By Pablo Angel Castro Published 5 years ago Updated 4 years ago 8 min read

“Hey, Stop!” he heard a voice shout frantically. With the taste of sweet red deliciousness, fresh in his mouth, this young runaway sprints to avoid the shouting man and the rest of the authorities now approaching. Bobbing, weaving and as swift as a mustang, he viciously flees the small town of Braxtonville. With a population of nearly twelve hundred and only two churches, hiding in the small town would be futile. Whether this nameless runaway took that into consideration was probably unlikely. Rather running as fast and as far as one could, was probably the only thing this youngster was thinking.

Autumn red hair cascades towards the back of his head, as he sprints. A small chunk missing on his right side from a near missed capture. He had a tremendous head start, but they chase him on horses. They chase him like they would not stop till they caught him. The determination to seize the larcenist was only matched by the determination to escape.

Braxtonville was a small town, where town gossips hit the last resident by noon. In the event of a tornado, families who did not have basements would meet in the basement of St. Michaels, the town’s most center church. Sundays were like a town holiday, where everybody wore their Sunday’s best. Traffic lights were nonexistent, and franchise was an unfamiliar term. The town had four small family owned businesses and a few flickering street lights. The main lighting at night emanated from all the closely placed homes to justify naming this town.

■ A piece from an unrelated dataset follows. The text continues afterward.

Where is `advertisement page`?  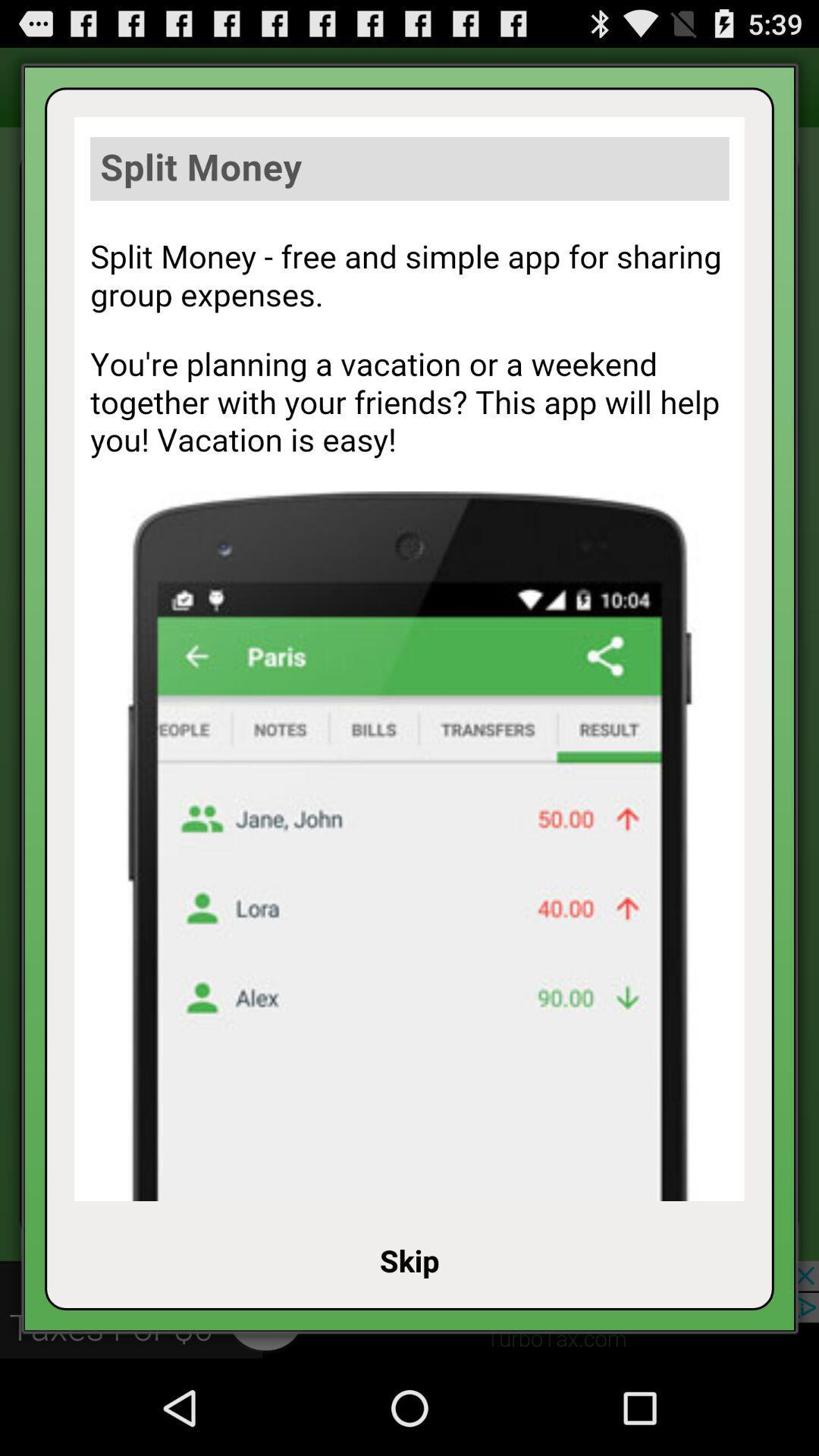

Just outside the town, the young fugitive approaches a wall of light met with a welcoming abyss. The beautiful night sky screams its silent beauty with a clean observation. The purity of the darkness made the stars feel like they were hitching a ride. He felt the country air dancing on his face and nestling in his nostrils. Braxtonville, as most townships, was surrounded by country. The rural life, farms and barns are the foundation of this community. There were just as many barns in the country as there were street lights in the township. In the country, farmland and forests made up this rural part of the state. With only a few patches of townships disseminated throughout, nature is in control from a bird’s eye view.

With the town lights at his back, the presumed apple thief, makes his way towards a nearby abandoned farm. In foreclosure, nobody had lived there for years. The two story white siding farmhouse was boarded up. Charred stained claws reached out from the window openings, what the wood boards could not conceal. There was a smoky darkness spread throughout the house, like marshmallows left unattended too close to a flame. Though the barn did not seemed to have been touched by flames. However, it had been abandonly unkept. Sunburnt wood, shriveled to reveal slight spaces between. The barn was nestled up next to a tractor that no longer bore its color, as rust continues to infiltrates unopposed. Memories and imagined better days emanate from rotting edges and unconditioned wood that has been ravaged by the seasons.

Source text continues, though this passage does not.